そこで、本発明は、未加硫ゴムの耐接着性、加硫ゴムとしたときの破断強度が優れる、タイヤ用ゴム組成物を提供することを目的とする。
【課題を解決するための手段】
【0005】
本発明者らは、上記課題を解決すべく鋭意研究した結果、オレイン酸2-エチルヘキシル及びスチレン・インデン類縁体を含む特定可塑剤を使用することによって所望の効果が得られることを見出し、本発明に至った。
本発明は上記知見等に基づくものであり、具体的には以下の構成により上記課題を解決するものである。
【0006】
[1] ジエン系ゴムと、オレイン酸2-エチルヘキシル及びスチレン・インデン類縁体を含む特定可塑剤とを含有する、タイヤ用ゴム組成物。
[2] 上記オレイン酸2-エチルヘキシルは、植物油由来である、[1]に記載のタイヤ用ゴム組成物。
[3] 上記オレイン酸2-エチルヘキシルは、オレイン酸エステルを有する植物油を2-エチルヘキサノールでエステル交換した、[1]又は[2]に記載のタイヤ用ゴム組成物。
[4] 上記オレイン酸2-エチルヘキシルの含有量が、上記特定可塑剤中の15~40質量%である、[1]~[3]のいずれかに記載のタイヤ用ゴム組成物。
[5] 上記特定可塑剤の含有量が、上記ジエン系ゴム100質量部に対して、5~100質量部である、[1]~[4]のいずれかに記載のタイヤ用ゴム組成物。

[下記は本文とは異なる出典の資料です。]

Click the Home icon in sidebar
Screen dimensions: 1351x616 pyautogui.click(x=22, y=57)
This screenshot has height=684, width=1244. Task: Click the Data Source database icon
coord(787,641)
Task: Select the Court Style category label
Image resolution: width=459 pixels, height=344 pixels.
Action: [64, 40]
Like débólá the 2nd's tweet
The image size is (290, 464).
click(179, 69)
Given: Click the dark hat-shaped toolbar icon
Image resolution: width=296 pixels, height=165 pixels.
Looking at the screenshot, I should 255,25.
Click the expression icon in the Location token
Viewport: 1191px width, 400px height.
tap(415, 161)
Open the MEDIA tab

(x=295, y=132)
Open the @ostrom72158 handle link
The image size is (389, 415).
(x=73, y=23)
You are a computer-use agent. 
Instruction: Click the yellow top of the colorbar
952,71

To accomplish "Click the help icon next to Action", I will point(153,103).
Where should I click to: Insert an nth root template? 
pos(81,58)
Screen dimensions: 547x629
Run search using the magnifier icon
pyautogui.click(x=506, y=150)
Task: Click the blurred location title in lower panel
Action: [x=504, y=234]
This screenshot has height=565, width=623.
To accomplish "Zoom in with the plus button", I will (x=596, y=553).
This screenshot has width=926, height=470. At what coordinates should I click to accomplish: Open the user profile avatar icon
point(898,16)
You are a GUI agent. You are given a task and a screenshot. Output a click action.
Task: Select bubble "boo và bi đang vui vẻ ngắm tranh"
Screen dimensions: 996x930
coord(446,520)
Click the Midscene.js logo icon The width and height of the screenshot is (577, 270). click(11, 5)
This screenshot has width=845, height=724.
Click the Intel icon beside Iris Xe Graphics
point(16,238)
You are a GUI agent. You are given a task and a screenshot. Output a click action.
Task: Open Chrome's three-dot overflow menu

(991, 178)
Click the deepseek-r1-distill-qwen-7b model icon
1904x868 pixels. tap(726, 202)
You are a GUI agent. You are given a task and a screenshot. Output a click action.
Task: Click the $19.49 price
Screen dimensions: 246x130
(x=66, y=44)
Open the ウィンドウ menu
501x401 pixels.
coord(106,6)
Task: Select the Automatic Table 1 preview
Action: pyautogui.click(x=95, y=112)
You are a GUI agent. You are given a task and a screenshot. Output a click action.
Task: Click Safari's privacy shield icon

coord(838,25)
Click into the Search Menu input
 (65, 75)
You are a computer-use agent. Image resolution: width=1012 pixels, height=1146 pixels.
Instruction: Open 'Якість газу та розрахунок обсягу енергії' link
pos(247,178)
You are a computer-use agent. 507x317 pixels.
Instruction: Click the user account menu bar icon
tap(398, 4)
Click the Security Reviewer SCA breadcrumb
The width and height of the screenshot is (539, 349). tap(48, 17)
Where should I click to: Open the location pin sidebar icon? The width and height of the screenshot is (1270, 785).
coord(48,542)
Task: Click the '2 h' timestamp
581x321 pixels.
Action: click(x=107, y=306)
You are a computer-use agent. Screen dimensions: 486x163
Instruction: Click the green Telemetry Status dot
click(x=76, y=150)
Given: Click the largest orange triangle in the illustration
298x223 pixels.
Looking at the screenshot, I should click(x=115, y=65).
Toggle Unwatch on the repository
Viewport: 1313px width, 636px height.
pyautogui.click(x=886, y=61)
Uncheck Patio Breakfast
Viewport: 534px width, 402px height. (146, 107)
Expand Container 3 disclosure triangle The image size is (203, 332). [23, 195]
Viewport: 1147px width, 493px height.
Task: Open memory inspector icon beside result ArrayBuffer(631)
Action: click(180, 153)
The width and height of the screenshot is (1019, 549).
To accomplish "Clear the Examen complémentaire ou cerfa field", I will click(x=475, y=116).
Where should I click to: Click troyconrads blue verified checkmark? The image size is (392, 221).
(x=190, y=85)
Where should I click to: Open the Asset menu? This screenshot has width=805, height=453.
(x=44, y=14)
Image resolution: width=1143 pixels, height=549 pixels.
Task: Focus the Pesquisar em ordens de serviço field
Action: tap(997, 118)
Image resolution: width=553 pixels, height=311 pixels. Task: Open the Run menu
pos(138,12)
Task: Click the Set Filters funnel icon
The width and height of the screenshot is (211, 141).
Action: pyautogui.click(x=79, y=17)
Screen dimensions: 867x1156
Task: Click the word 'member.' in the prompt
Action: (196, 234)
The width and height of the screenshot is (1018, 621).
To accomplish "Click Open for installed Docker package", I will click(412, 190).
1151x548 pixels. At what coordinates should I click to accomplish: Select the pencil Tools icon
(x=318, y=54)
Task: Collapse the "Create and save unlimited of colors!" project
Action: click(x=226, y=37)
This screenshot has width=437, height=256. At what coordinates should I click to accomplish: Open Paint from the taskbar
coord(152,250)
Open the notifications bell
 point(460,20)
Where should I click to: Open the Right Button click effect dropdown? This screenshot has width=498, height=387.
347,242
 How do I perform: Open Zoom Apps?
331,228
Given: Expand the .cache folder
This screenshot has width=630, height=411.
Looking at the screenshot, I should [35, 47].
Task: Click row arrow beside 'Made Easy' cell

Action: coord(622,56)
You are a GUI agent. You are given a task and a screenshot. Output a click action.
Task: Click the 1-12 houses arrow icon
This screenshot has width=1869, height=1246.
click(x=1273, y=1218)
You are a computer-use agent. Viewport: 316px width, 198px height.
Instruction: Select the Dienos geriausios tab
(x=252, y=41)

[6] 上記ジエン系ゴムが、天然ゴム、スチレンブタジエンゴム及びブタジエンゴムからなる群から選ばれる少なくとも1種を含む、[1]~[5]のいずれかに記載のタイヤ用ゴム組成物。
【発明の効果】
【0007】
本発明のタイヤ用ゴム組成物は、未加硫ゴムの耐接着性、加硫ゴムとしたときの破断強度が優れる。
【発明を実施するための形態】
【0008】
本発明について以下詳細に説明する。
本明細書において、本明細書において「~」を用いて表される数値範囲は、「~」の前後に記載される数値を含む範囲を意味する。
本明細書において、特に断りのない限り、各成分はその成分に該当する物質をそれぞれ単独でまたは2種以上を組み合わせて使用することができる。成分が2種以上の物質を含む場合、成分の含有量は、2種以上の物質の合計の含有量を意味する。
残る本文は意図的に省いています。